Dynamic delegate to populate data object members from DataReader

This one is a bit trickier, but nothing extremely fancy:

  • There is one argument in this function defined as Expression.Parameter.
  • There is a local temp variable to hold a value extracted from the DataReader until converted and assigned to the corresponding member.
  • We get a reference (using reflection) to the GetValue method of IDataReader interface that will be called for the value.
  • As the entire resultset can be just a single value (e.g. from a count() query), first thing that needs to be checked is whether that's the case. In this simple scenario, a primitive value is either bool or int (for methods like Exists and Count). Just converting it to the right type and returning would suffice. So the cast would be the only expression in the block wrapped in lambda and compiled.
  • With composite return types (data objects), things get more complicated. Firstly, the dataset may have more than one table (not in our case). As only one object can be returned from a call, a container needs to be instantiated to hold each data item. So if there's only one table being selected, then just the table object will be returned. However, for two or three, we'd need a container. So, that's more things to instantiate.
  • Next all the table mappings provided by the visitor are iterated. Reflection is used to get a constructor for each one.
  • All the member mappings on each table are iterated in the same order as the corresponding column names appear in the select clause. Therefore the values can just be extracted by the ordinal (index). To define the DataReader.GetValue method call with the index as the argument, Expression.Call and Expression.Constant are used.
  • A property mapped to a database column needs to have a setter, otherwise a value cannot be assigned to it. If it doesn't, skip.

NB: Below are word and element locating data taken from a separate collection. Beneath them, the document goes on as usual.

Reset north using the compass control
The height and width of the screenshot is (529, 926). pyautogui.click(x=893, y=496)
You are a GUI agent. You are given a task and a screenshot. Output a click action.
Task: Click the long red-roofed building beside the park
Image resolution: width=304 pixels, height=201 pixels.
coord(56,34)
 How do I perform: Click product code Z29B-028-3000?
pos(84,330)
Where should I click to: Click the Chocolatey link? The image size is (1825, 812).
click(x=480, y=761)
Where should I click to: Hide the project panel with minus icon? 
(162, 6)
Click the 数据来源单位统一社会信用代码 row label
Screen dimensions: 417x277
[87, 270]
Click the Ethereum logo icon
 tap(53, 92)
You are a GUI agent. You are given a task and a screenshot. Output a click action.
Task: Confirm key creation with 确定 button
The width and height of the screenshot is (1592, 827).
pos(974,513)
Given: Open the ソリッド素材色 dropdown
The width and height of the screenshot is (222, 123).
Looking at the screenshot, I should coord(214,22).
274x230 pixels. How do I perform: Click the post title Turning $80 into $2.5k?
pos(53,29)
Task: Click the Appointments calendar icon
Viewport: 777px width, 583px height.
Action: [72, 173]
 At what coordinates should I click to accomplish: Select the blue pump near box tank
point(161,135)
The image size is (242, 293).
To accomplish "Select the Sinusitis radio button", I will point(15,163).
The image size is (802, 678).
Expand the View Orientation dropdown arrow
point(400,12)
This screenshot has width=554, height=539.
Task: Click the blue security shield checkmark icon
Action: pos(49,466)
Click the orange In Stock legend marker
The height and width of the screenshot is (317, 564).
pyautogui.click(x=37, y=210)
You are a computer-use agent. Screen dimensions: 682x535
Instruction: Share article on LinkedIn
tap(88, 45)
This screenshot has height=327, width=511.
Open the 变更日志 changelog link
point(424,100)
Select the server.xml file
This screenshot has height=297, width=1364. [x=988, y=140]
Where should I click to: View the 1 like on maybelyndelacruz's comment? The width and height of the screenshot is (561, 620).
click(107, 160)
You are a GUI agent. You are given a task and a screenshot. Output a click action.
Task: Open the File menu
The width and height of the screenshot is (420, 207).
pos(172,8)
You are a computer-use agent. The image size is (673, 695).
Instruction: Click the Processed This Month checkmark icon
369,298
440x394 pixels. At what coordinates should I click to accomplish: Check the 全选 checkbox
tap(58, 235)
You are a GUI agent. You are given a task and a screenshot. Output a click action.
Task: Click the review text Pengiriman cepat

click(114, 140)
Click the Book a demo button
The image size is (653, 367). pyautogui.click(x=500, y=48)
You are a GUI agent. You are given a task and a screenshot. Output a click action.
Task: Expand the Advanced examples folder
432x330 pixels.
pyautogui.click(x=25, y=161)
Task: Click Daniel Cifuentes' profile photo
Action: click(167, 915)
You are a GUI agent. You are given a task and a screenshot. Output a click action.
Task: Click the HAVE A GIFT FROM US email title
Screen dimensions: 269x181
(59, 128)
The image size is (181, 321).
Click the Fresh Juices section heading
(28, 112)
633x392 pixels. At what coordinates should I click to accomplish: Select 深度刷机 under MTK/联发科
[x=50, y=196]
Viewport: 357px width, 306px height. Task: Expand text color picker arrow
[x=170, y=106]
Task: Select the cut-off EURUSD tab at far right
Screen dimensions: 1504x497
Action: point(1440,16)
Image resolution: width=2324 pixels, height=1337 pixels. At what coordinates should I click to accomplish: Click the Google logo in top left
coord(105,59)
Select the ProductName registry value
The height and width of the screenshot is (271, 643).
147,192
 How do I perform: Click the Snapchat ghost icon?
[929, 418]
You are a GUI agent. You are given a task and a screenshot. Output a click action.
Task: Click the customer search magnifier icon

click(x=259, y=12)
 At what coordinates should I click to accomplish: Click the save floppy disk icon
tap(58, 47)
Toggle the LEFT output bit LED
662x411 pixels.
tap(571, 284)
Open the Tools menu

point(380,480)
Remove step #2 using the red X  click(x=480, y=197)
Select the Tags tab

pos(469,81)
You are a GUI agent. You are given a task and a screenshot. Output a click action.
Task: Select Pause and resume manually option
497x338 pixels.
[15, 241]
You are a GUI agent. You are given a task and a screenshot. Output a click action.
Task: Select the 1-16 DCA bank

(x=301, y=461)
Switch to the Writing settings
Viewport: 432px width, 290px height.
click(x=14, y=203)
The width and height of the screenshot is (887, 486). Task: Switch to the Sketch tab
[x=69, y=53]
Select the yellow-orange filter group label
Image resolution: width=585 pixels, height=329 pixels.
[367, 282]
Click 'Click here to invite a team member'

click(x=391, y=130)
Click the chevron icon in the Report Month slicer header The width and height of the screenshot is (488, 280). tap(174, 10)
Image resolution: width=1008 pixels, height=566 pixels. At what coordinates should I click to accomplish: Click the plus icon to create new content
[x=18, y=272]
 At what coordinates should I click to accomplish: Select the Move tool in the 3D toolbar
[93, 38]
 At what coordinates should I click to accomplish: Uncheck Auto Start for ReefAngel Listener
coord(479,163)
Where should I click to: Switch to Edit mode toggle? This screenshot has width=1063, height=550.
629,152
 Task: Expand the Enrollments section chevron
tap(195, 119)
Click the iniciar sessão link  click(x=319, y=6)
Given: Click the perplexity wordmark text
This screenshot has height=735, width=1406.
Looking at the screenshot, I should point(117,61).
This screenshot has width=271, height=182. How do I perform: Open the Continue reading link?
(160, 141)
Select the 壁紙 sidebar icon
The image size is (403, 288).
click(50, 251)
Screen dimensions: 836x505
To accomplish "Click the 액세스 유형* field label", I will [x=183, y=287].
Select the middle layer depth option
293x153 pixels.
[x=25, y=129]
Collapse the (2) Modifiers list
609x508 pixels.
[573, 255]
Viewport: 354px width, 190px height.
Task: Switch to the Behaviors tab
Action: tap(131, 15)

  • Next the value needs to be converted to the right type (if different). How that is achieved is determined using several heuristics:
    • Does the property have an attribute on it denoting its database type, from which the CLR type should be inferred? If it does, is it different from the member type?
    • Whether the member is an enum. In this case, if the database type is not an integer (from which an enum can be instantiated), attempt to convert to int first.
    • Can a direct cast be performed? If it cannot, then does the value support the IConvertible interface? Does the latter have a method to change to the target type? If yes, then call it and assign.
    • Is the target property a value type? Can it be nullable?
    • If the source value is DbNull, then set the property to null for a reference type, otherwise - to the default value.
  • The get value expression is wrapped inside a conversion one and is bound to the target property using Expression.Bind
  • All the bindings are appended to a collection and the table object is later instantiated via Expression.New together with Expression.MemberInit
  • Finally, if there's more than one table object, a container is constructed with the item init expressions as arguments. The result is compiled.